SUPPLEMENTAL INDENTURE

EX-10.1 2 exhibit1.htm EX-10.1 EX-10.1

EXHIBIT 10.1

SUPPLEMENTAL INDENTURE

THIS SUPPLEMENTAL INDENTURE (this “Supplement”), dated as of November 30, 2007, is between ION Media Networks, Inc., a corporation duly organized under the laws of the State of Delaware (the “Company”), and The Bank of New York Trust Company, N.A., a national banking association, as Trustee (the “Trustee”).

Preliminary Statements

The Company and the Trustee are parties to that certain Indenture, dated as of August 3, 2007 (the “Indenture”), relating to the issuance of the Company’s 11% Series A Mandatorily Convertible Senior Subordinated Notes due 2013 (the “Series A Notes”). The Series A Notes were issued in connection with the exchange of certain securities of the Company pursuant to an Offer to Exchange and Consent Solicitation, dated June 8, 2007, as amended (the “Offer to Exchange”).

The Offer to Exchange contemplated that the Series A Notes would be mandatorily convertible into shares of Class D Common Stock in certain circumstances following the one-year anniversary of the Initial Issue Date. However, because of a drafting error, the Indenture provides that the conditions for mandatory conversion may be satisfied, and mandatory conversion of the Series A Notes triggered, on the one-year anniversary of the Initial Issue Date. The parties hereto wish to supplement the Indenture to cure the inconsistency between the terms of the Indenture and the terms of the Offer to Exchange.

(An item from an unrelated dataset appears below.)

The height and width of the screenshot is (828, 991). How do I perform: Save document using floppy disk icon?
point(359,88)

Section 10.01(j) of the Indenture allows the Company and the Trustee to enter into a supplemental indenture without the consent of the Holders to cure any ambiguity, defect or inconsistency in the Indenture, provided such action will not adversely affect the Holders. The Company hereby represents that the changes contained herein are intended to cure the defect in the Indenture and will not adversely affect the Holders.

Capitalized terms used herein but not defined shall have the meanings ascribed thereto in the Indenture.

Agreement

In consideration of the purchase of the Securities by the Holders thereof, the parties hereto agree, for the benefit of each other and for the equal and ratable benefit of the Holders of the Securities, that the Indenture is hereby supplemented as set forth below.

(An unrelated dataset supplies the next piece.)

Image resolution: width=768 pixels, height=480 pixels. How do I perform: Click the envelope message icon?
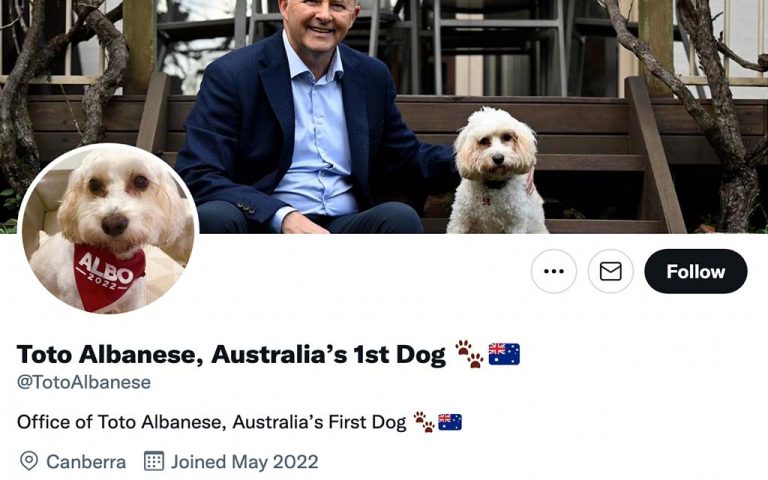[x=610, y=271]
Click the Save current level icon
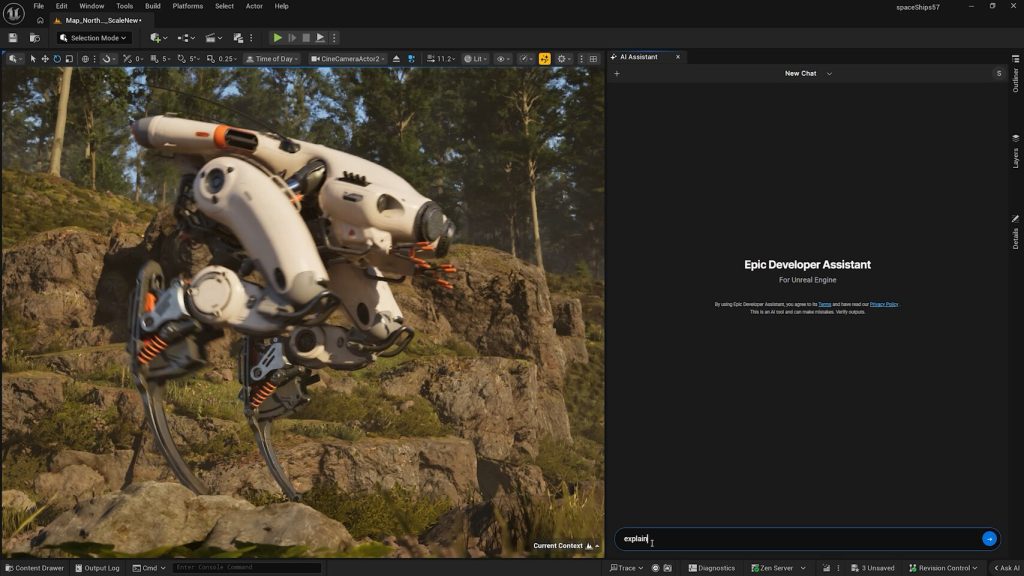The height and width of the screenshot is (576, 1024). [x=13, y=38]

The first clause of the definition of “Mandatory Conversion Event” in Section 1.01 of the Indenture, which currently reads as follows:

""Mandatory Conversion Event” means the later to occur of (a) the first anniversary of the Initial Issue Date or (b) the earlier to occur of:”

is deleted in its entirety and replaced with the following:

""Mandatory Conversion Event” means, after the first anniversary of the Initial Issue Date, the earlier to occur of:”.

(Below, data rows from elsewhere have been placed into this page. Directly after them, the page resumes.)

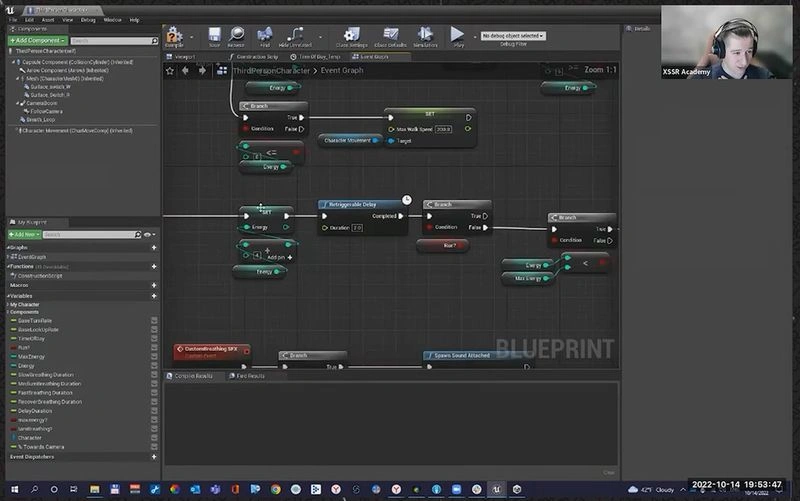Compile the blueprint with the Compile icon
The height and width of the screenshot is (501, 800).
[x=174, y=36]
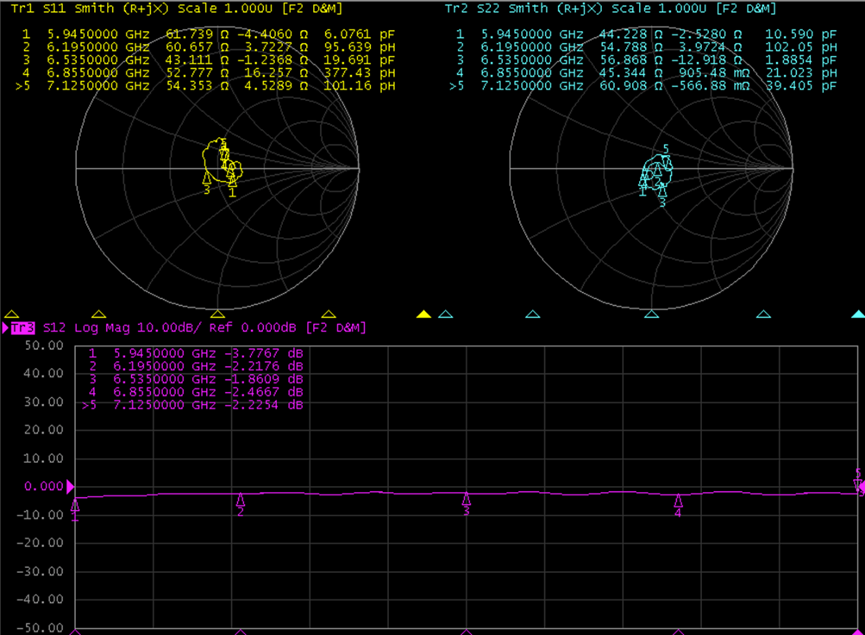Image resolution: width=865 pixels, height=635 pixels.
Task: Click the filled yellow active marker triangle
Action: [x=423, y=314]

The Trustee makes no representations as to the validity or sufficiency of this Supplement. The statements herein are deemed to be those of the Company and not of the Trustee.

This Supplement may be executed and delivered (including by facsimile transmission) in one or more counterparts, each of which when executed shall be deemed an original but all of which taken together shall constitute one and the same instrument.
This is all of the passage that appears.